It was Gerry Finley-Day who conceived this spirited updating of the Dracula legend as Cold War tensions escalated in the real world during the early 1980s. Suppose the Soviet forces resurrected Dracula and freed him to spread terror in the West?

Well, it’s not quite as organised as that. Finley-Day writes the first seven episodes, sticking resolutely to the British boys’ adventure comic formula of starting each chapter by resolving the previous cliffhanger, and moving events towards its successor. This is handled in a relatively tongue in cheek manner, not least by setting Dracula loose in a London cinema where a film about him is being screened, and with an imagination that ensures visual diversity. That’s also down to Eric Bradbury, who sets a palpable mood characterising the art, as Dracula skulks about Britain, leaping from the countryside bushes at night and employing the assorted transformations of the vampire. Bradbury revels in the opportunity to design the half page splash that opens every episode, delivering some gothic masterpieces.

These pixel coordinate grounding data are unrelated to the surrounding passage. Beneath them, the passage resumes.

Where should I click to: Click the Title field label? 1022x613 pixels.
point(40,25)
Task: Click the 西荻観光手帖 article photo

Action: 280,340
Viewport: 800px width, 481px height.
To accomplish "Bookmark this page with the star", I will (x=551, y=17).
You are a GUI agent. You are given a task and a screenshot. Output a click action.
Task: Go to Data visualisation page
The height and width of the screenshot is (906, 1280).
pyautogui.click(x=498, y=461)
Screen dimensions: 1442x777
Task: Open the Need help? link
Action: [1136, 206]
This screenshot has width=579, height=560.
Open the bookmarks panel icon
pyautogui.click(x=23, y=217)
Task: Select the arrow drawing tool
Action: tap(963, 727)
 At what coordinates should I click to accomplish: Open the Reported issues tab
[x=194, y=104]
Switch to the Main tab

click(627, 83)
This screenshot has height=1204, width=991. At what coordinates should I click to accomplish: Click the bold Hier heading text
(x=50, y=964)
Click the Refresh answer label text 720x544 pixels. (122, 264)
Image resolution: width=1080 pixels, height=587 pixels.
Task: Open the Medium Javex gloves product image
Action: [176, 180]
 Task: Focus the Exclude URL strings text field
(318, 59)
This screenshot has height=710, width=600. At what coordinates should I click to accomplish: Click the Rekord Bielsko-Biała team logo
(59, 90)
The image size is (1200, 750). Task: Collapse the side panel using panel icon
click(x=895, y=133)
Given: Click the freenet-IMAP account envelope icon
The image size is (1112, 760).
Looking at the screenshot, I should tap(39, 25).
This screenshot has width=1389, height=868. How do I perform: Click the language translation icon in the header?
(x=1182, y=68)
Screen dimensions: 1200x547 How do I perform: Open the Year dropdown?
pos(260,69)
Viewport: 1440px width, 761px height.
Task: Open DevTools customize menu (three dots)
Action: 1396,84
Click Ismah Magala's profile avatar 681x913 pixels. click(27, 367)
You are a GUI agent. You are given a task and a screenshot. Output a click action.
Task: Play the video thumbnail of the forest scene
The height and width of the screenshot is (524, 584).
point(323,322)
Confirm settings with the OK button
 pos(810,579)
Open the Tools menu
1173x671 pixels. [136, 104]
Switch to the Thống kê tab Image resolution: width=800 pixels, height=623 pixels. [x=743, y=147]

It’s not overt, but Ken Noble increases the humour content in his scripts, having Dracula lurk in a pillar box before emerging as mist to pounce on a poor unfortunate posting a letter, but Simon Furman changes tack completely, presumably under editorial instruction. Under his watch all 20th century plots are discarded as we return to Transylvania in earlier days for the Hammer horror of locals with flaming torches storming the castle. Bradbury really relishes this material.

The Dracula File strips appeared in the short-lived Scream anthology, which was cancelled when a strike prevented continuing publication, and an article filling out the book concerns the reluctance of publishers IPC to court attention with any kind of horror material. There are also strips from summer specials, published despite the cancellation, possibly to use up already commissioned material to begin with. Those drawn by Bradbury are more accomplished than those by a young Geoff Senior or Keith Page, while the writers are uncredited. None of their work sparkles, and whoever sanctioned a strip in a fairground with Dracula escaping down the helter skelter was devoid of reason.

Despite being fondly recalled by the young readers of the era, this is not a lost masterpiece. The stories have some charm, and Bradbury’s art is good, but the memory may prove stronger than the actuality.